Perhaps Argentina's most famous pastry, the empanada is a classic common to the Spanish speaking world. Its name coming from the verb empanar, which translates as "to wrap in bread." The lightly crusty turnover may be filled with any number of filling, but typically with chicken, beef, spinach, corn, and/or cheese.
Also called matambre arrollado, this Argentinian meat dish differs from the thick cuts of grilled asado. The word matambre means "hunger killer", and arrollado means "rolled up." This rolled up hunger killer wraps a thin slice of beef around mixed vegetables, hard-boiled eggs, herbs or olives before cooking.
As its name suggests, this Argentinian favorite has Italian origins. Specifically, the Milanese practice of dipping fileted meat in egg batter, then breading and frying it. Served in sandwiches, or on its own with a side dish, milanesa usually features thin cuts of chicken or beef.
Perhaps the most versatile sauce in all of South America, chimichurri is practically synonymous with Argentinian cuisine. Usually, the uncooked herbal sauce is a fresh green color, dressing just about any entrée with a savory and spicy blend of parsley, garlic, oregano, olive oil and more.
Italian influence may also be felt in this gilled cheese dish. Don't expect any bread — this take off on provolone is seasoned with fresh herbs, then cooked on the grill so that the outside caramelizes, while the inside gets melted and gooey. It's something you have to try.
8. Media Luna
Think of a media luna as an Argentinian take on France's famous croissant. Translating as "half moon" a media luna closer resembles a crescent moon, like it's flakey cousin. This puff pastry tends to be smaller and sweeter than a croissant, typically enjoyed with breakfast.

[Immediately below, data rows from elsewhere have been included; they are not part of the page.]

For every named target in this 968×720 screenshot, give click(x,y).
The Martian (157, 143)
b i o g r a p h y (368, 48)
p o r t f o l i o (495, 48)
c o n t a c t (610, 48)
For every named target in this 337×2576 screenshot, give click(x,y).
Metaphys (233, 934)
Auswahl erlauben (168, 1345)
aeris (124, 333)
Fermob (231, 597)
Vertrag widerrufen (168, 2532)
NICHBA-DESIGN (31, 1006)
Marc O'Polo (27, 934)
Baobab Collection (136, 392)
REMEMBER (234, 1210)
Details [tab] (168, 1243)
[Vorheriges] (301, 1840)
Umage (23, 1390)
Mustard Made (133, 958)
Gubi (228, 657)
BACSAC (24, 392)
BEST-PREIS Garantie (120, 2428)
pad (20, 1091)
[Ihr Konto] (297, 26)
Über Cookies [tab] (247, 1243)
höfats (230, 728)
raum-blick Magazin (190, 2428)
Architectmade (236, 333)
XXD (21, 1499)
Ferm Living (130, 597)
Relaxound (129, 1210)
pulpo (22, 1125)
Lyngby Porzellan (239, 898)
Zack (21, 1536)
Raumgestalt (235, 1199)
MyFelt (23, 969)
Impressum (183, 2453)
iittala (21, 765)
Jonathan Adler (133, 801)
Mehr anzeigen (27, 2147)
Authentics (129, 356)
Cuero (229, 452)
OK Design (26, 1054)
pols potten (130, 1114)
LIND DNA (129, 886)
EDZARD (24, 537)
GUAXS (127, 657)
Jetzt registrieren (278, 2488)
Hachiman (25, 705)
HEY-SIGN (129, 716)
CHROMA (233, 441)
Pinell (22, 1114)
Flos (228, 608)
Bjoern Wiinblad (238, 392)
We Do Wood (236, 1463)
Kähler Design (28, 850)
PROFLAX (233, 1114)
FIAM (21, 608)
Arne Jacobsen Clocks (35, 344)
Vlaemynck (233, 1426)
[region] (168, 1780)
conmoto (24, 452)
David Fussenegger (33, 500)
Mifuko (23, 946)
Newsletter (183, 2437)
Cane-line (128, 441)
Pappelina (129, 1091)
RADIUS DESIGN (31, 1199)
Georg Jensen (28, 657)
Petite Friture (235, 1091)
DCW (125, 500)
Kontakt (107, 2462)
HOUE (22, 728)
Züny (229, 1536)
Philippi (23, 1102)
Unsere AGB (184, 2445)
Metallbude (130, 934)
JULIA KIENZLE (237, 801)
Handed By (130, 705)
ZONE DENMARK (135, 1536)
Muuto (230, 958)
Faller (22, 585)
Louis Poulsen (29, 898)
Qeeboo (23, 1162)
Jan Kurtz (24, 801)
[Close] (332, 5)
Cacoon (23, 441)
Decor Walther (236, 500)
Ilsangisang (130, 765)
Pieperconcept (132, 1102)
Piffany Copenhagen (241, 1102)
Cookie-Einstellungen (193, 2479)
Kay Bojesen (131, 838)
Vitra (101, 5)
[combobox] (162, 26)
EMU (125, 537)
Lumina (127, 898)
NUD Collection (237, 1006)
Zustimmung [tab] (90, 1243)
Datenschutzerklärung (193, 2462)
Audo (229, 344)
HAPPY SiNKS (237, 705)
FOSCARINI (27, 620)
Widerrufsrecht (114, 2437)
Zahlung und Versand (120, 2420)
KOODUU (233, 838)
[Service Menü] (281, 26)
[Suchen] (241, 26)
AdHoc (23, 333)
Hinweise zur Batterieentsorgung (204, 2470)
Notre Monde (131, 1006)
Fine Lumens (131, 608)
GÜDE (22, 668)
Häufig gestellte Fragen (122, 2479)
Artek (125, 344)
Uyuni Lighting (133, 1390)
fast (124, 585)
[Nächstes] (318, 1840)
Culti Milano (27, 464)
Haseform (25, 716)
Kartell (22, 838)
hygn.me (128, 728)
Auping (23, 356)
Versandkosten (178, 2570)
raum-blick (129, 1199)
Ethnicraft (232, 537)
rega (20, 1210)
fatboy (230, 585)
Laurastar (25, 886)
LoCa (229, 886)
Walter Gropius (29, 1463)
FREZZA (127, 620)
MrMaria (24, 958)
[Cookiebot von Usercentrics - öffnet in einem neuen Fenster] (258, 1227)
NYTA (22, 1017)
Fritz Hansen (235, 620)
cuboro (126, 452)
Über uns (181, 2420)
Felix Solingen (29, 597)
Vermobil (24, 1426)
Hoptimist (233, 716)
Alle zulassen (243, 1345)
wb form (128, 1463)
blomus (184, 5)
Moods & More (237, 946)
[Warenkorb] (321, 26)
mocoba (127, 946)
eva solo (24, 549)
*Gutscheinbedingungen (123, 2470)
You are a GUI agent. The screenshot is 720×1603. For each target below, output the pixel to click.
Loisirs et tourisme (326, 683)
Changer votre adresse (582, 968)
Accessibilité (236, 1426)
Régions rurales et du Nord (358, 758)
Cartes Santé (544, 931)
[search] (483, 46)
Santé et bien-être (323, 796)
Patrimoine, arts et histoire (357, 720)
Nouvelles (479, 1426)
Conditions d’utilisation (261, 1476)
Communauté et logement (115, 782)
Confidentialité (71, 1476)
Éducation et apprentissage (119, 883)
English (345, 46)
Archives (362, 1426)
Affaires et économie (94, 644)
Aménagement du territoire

Argentina's favorite cookie is the alfajor, which traveled to South America from Morocco via Spain. Like French macarons, the small sandwich cookies are filled with some sort jam or mousse, however, alfajores consist more of crumbly shortbread.
10. Dulce De Leche
Literally "candy of milk," the must-try Argentinian treat is a caramel-like pudding of condensed milk, slowly reduced into a sweet, sticky dessert… delicious!